11, 12 Life Cycle I and II Flashcards
Define a transitional object.
Donald Winnicott:
Object that a child forms an attachment with to aid in self-soothing. Represents mother.
Infancy
Age, primary task, parent task, and behavioral problem.
Birth to 18 months.
Primary task: establish a secure attachment, leading to basic trust.
Neurological development is critical factor.
Parent task: sensitive and attuned parenting to create symbiotic attachment and build self-efficacy.
Behavioral problems: inability to keep rules, lack of guilt, craving for attention.
Transient exuberance
Brain begins to process every new experience (rapid at birth-4yo)
Hatching
Age, primary task, parent task, and behavioral problem.
5-10 months.
Primary task: Shift attention to outside, including “quiet times,” and pleasure in stim from outside world.
Parent task: Balance - not too intrusive or withdrawn, help build confidence.
Behavioral problems: Fears loss of mothering parent, stranger anxiety.
Stranger anxiety
Distress with unfamiliar persons, begins at 6 months, peaks at 10 months.
Requires ability to remember mother’s face, compare with others and realize difference.
Peek-a-boo
Important. 7 months.
Pt has control over appearance/disappearance of figures - lowers anxiety.
Develops object permanence.
Practicing
Age, primary task, parent task, and behavioral problem.
10-16 months.
Primary task: Developing walking, separation from mother, autonomy and mastery.
Parent task: Build self esteem, minimize shame/humiliation, manage parental delight and frustration.
Behavioral problems: loss of transitional object.
Separation Anxiety
Fear of being left by caretaker.
Begins at 8-9 months, peaks at 14 mos.
Self-Awareness experiment
15-18 months.
“Rouge and Mirror” Experiment showed children above 12 months reacted to rouge mark on nose.
Rapprochement
Age, primary task, parent task, and behavioral problem.
16-24 months. Toddler.
Primary task: Increased autonomy, sense of omnipotence, internalize rules.
Parent task: Support dependency needs while encouraging freedom.
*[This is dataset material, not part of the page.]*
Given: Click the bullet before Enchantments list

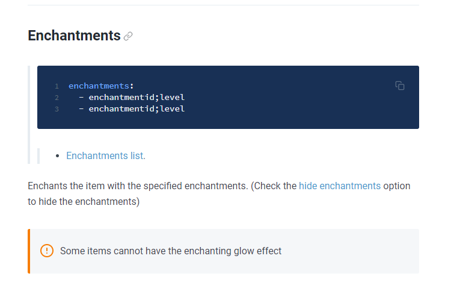Looking at the screenshot, I should pyautogui.click(x=57, y=156).
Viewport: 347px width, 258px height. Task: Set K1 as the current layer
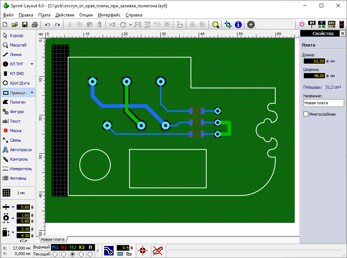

Behavioral problems: Loss of parents’ love or loss of self assertion results in significant loss.
Terrible 2’s
Age, primary task, parent task, and behavioral problem.
Primary task: Assertion.
Parent task: Ignore temper tantrums, never reinforce by giving (forms manipulative behavior), don’t take oppositional behavior personally.
Self-Assertion/Comparative power
Positive outcome = intentional direction of one’s self and body, independent of external authority.
Developmental goal of Intentionality and WIll
Exercising will, but also relaxing one’s will in order to be spontaneous, experience abandon, listen/comply/submit
Winnicott, Pre-school
3-5yo. Pleasure and pride, guilt, conscience, sex role identity.
Parental tasks: encourage talking about feelings and thoughts, respect child’s needs, foster curiosity, take child’s perspective seriously.